A professional match-maker’s take on ‘Married at First Sight’

The recent Channel 4 documentary, ‘Married at First Sight’ was watched with great interest by the professional match-making team at RSVP dating agency and singles club, the dating agency and singles club. We match on a variety of factors that are predictors of long term relationship success, ranging from personality, to shared interests and personal criteria; we found it interesting to watch the panel of experts make matches of a more permanent and arguably dramatic nature and see how the results unfolded.

RSVP members are genuinely single and, when they join, they are looking to commit to a long-term partner. However, chemistry and attraction are hard to scientifically predict, so even if a match appears great on paper, it doesn't mean that the couple will gel when they meet in person. This can also work the other way round with people you would never think of putting together, meeting each other at one of our RSVP exclusive Singles Events and getting on like a house on fire!
Therefore, we had mixed feelings watching the six people meet each other as strangers on their wedding day. The sociologist expert did suggest that the tradition of the marriage would trigger a psychological reflex to bond the couples together, but, of the three couples, only one pair actually made it to the end of the experiment. The other couple who made it down the aisle rode on a wave of adrenaline through the special day; but as soon as it came to an end, they went back to being strangers and clashed on the most basic of things, despite the panel thinking they were a sure-fire match.
This is why we encourage our members to take it slow with their matches, so they can warm up as times goes on.

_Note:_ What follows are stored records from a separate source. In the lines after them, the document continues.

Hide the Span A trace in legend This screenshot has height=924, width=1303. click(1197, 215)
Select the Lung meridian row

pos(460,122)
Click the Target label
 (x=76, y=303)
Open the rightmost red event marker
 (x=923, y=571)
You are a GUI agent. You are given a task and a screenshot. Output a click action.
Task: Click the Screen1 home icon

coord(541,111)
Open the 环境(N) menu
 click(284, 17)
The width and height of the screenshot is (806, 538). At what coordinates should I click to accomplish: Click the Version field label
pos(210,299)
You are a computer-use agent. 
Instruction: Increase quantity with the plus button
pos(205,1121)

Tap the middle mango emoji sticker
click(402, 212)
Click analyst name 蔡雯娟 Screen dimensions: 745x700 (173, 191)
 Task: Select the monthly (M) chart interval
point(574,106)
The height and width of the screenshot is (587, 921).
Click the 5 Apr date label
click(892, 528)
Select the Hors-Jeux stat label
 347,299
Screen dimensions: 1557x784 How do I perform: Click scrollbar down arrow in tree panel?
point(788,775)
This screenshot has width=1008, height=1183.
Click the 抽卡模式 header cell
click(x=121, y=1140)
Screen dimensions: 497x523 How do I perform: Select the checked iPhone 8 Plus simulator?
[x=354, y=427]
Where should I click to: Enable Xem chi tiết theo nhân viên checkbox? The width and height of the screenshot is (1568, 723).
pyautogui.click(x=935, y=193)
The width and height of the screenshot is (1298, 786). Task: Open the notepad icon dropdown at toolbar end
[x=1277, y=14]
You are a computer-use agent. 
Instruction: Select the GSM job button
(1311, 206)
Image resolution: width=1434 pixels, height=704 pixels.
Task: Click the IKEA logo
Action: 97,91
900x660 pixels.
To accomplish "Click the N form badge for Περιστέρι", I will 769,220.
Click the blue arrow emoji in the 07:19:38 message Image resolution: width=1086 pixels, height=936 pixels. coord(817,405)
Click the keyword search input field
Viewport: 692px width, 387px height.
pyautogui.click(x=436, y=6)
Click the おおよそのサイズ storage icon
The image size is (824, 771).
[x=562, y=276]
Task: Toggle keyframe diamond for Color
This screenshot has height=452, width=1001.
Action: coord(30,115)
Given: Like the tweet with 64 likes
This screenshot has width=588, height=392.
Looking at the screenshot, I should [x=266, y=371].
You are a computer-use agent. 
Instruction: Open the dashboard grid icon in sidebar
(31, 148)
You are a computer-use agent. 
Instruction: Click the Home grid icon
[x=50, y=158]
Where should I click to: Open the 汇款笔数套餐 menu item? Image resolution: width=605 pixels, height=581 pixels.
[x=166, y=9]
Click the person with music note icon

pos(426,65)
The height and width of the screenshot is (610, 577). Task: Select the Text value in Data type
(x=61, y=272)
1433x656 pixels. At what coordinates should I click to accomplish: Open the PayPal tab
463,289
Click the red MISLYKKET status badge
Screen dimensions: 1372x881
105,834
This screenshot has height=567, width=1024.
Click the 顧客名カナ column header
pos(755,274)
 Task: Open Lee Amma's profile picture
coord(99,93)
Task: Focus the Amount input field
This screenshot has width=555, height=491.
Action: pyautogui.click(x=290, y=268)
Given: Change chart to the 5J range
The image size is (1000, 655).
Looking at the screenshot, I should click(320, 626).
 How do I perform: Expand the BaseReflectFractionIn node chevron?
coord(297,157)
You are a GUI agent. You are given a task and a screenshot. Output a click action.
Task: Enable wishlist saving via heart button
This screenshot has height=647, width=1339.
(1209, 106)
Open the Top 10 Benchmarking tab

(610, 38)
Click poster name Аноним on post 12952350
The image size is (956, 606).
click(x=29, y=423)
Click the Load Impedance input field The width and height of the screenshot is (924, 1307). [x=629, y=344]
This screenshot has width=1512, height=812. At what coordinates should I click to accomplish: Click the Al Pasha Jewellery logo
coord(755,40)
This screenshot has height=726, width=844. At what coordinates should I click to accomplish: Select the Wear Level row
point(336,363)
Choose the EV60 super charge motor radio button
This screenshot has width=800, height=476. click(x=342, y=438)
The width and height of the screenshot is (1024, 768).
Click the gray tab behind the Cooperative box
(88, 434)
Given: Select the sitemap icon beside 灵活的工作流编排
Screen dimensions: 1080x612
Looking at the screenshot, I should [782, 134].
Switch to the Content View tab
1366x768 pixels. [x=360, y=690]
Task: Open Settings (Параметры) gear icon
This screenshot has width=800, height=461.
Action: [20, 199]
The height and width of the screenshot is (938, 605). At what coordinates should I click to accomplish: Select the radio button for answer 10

At RSVP, we do all the legwork of finding the match and exchanging the personal profiles of the people but then we suggest that the member send a text first to introduce themselves properly and to find a good time to speak over the phone. Hopefully after the phone conversation, they can set up a meeting. We promote the idea of meeting more than once before making a decision to start ‘dating’. This gives them a chance to get to know each other a little and, even if they are not immediately struck by love at first sight, chemistry and attraction can – and do – grow!